It is remarkable that the point of the Sabbath is, in earthly terms, to “waste” time, just as the point of the Temple is, from an earthly perspective, to “waste” space. Bill Gates remarks, in his post-Christian Gradgrind way, that “just in terms of allocation of time resources, religion is not very efficient. There’s a lot more I could be doing on a Sunday morning.” The Communists who sacked churches and turned their spaces into something “useful” felt the same way. Both are kindred spirits to the one who complained of Mary’s waste of resources by saying, “Why was this ointment not sold for three hundred denarii and given to the poor?” (Jn 12:5).

The worship of efficiency is one of the many idols the gospel seems to have been sent to smash, and the Sabbath is one of the many hammers with which we do it. The Old Testament Sabbath is, of course, a sign pointing to Jesus, who is our true Sabbath. Like all the other signs given in the Old Testament, it was intended to point to Him, the Lord of the Sabbath, who is our real rest (Mt 12:8; Heb 4). That is why the tradition of hallowing time continues in the Christian celebration of the Lord’s Day and in the whole cycle of liturgical time with its feasts, fasts, and solemnities. But this habit of celebrating sacred play time also points to something else: the fact that vast amounts of life consist of waiting around.

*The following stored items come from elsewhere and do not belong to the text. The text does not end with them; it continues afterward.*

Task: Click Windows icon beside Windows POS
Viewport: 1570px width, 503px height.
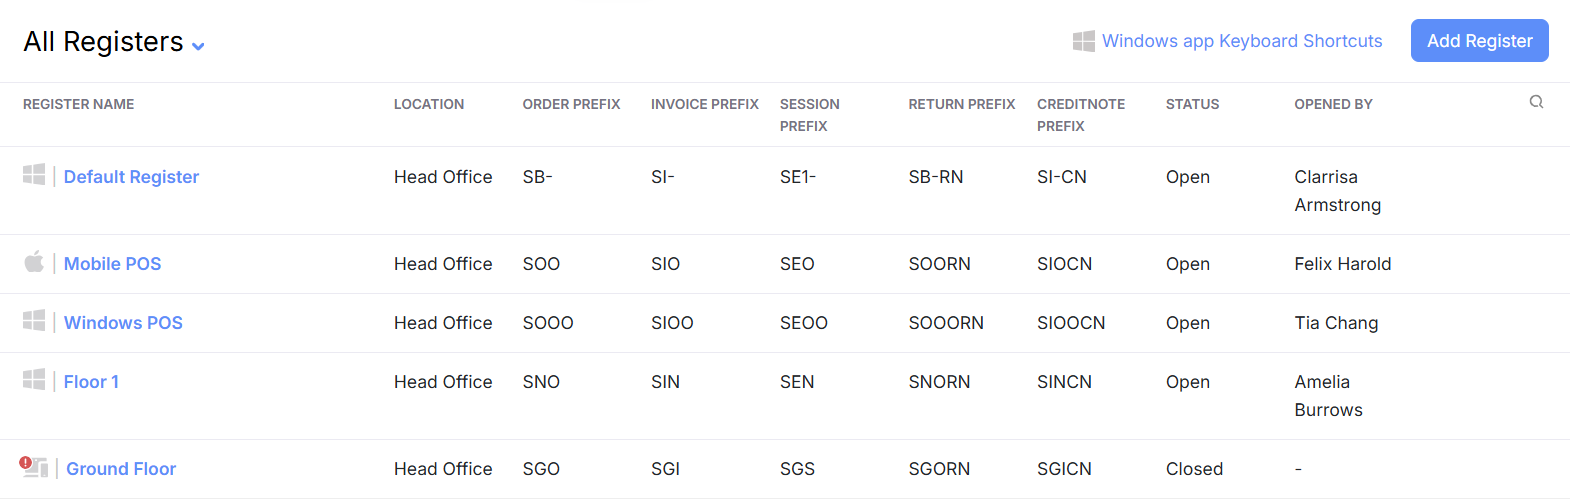Action: tap(34, 321)
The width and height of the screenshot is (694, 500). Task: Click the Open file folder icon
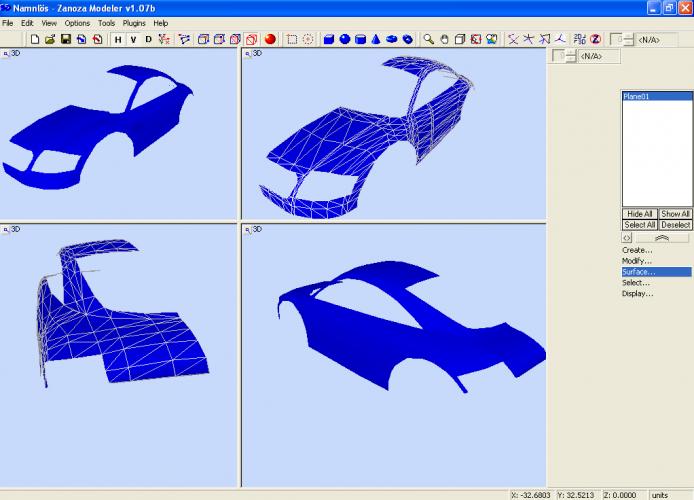coord(50,39)
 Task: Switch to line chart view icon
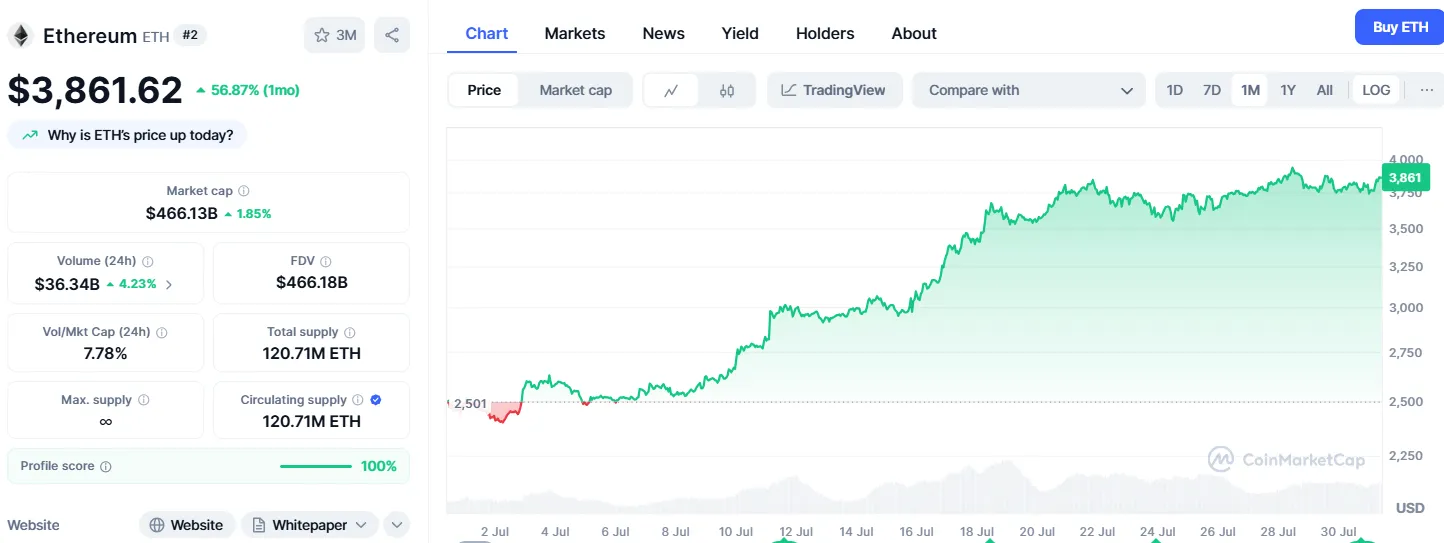click(x=672, y=90)
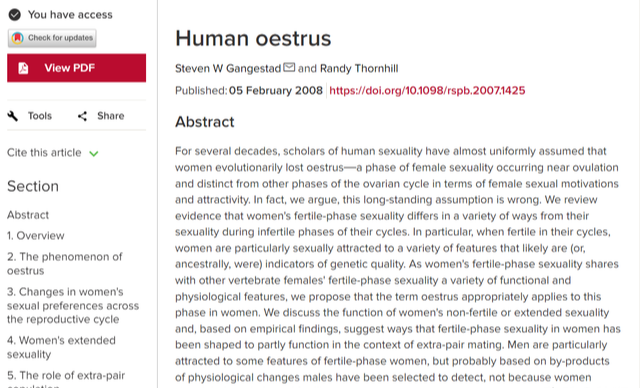The height and width of the screenshot is (388, 640).
Task: Open the Share dropdown menu
Action: pyautogui.click(x=101, y=116)
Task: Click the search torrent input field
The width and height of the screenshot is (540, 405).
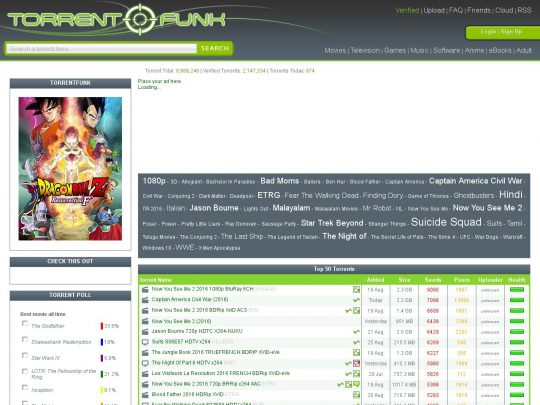Action: (x=102, y=49)
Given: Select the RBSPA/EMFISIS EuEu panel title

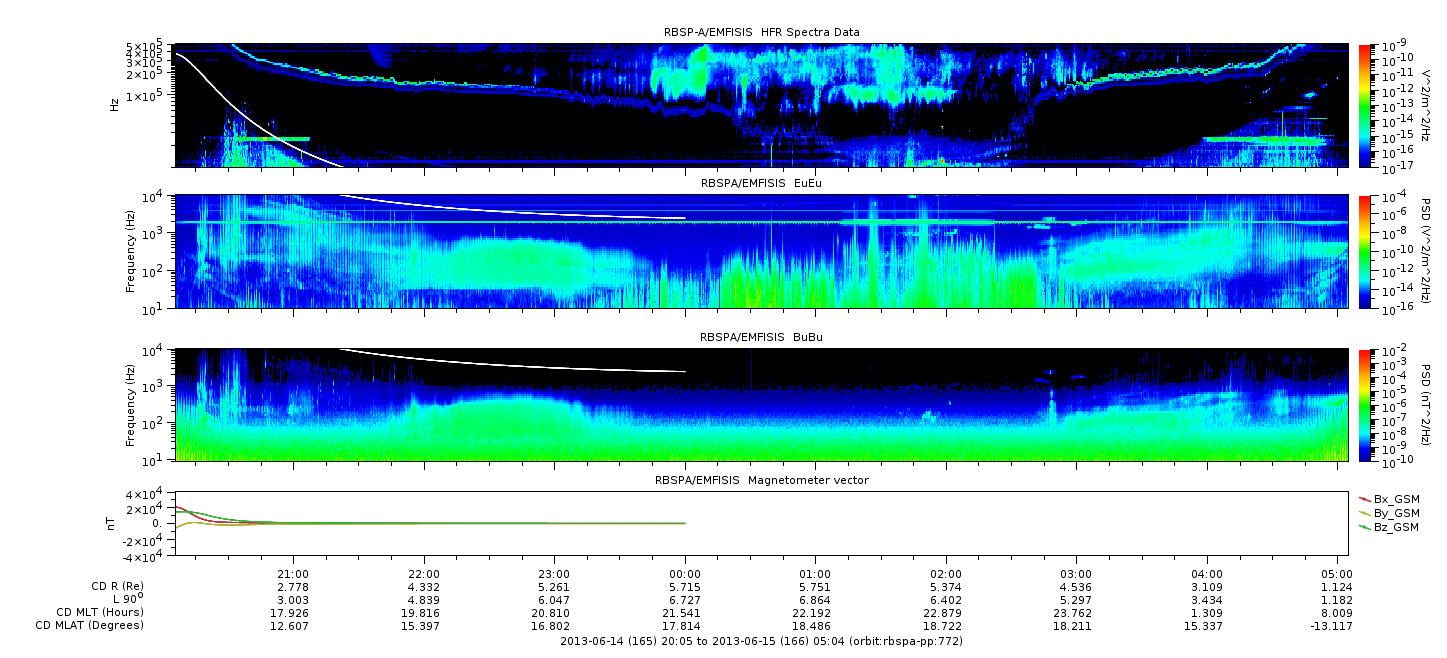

We are in the midst of one such waiting-around period as a Church this week. Acts 1:4-13 tells us how that got started:

And while staying with them he charged them not to depart from Jerusalem, but to wait for the promise of the Father, which, he said, “you heard from me, for John baptized with water, but before many days you shall be baptized with the Holy Spirit.” So when they had come together, they asked him, “Lord, will you at this time restore the kingdom to Israel?” He said to them, “It is not for you to know times or seasons which the Father has fixed by his own authority. But you shall receive power when the Holy Spirit has come upon you; and you shall be my witnesses in Jerusalem and in all Judea and Samaria and to the end of the earth.” And when he had said this, as they were looking on, he was lifted up, and a cloud took him out of their sight. And while they were gazing into heaven as he went, behold, two men stood by them in white robes, and said, “Men of Galilee, why do you stand looking into heaven? This Jesus, who was taken up from you into heaven, will come in the same way as you saw him go into heaven.” Then they returned to Jerusalem from the mount called Olivet, which is near Jerusalem, a sabbath day’s journey away; and when they had entered, they went up to the upper room, where they were staying….

And they began to wait. Notice this: The apostles are told to go to Jerusalem and wait so they will receive the promise of the Spirit — who will empower them to wait some more for the coming of the kingdom. From the standpoint of efficiency, this is woefully lacking. But then, the whole of creation and salvation history demonstrates the same curious prodigality with time. After all, in a parallel to creation week, the sciences tell us that the overwhelming span of time in creating the universe has consisted of unthinkable epochs in which humans play no role at all. Best estimates are that the universe is roughly three times older than the solar system. The entire span of time our earth and sun have existed (about 4.5 billion years) had to pass — and then pass again — before the universe was ripe enough to bring forth the planet that had the right star, the right position and orbit, the right size and composition, the right companion planets and the right moon, in the right part of the galaxy, with the right combination of atmosphere, geology, and water, to have the possibility of life. Clearly God is leisurely in His long, slow construction of the cosmic Temple.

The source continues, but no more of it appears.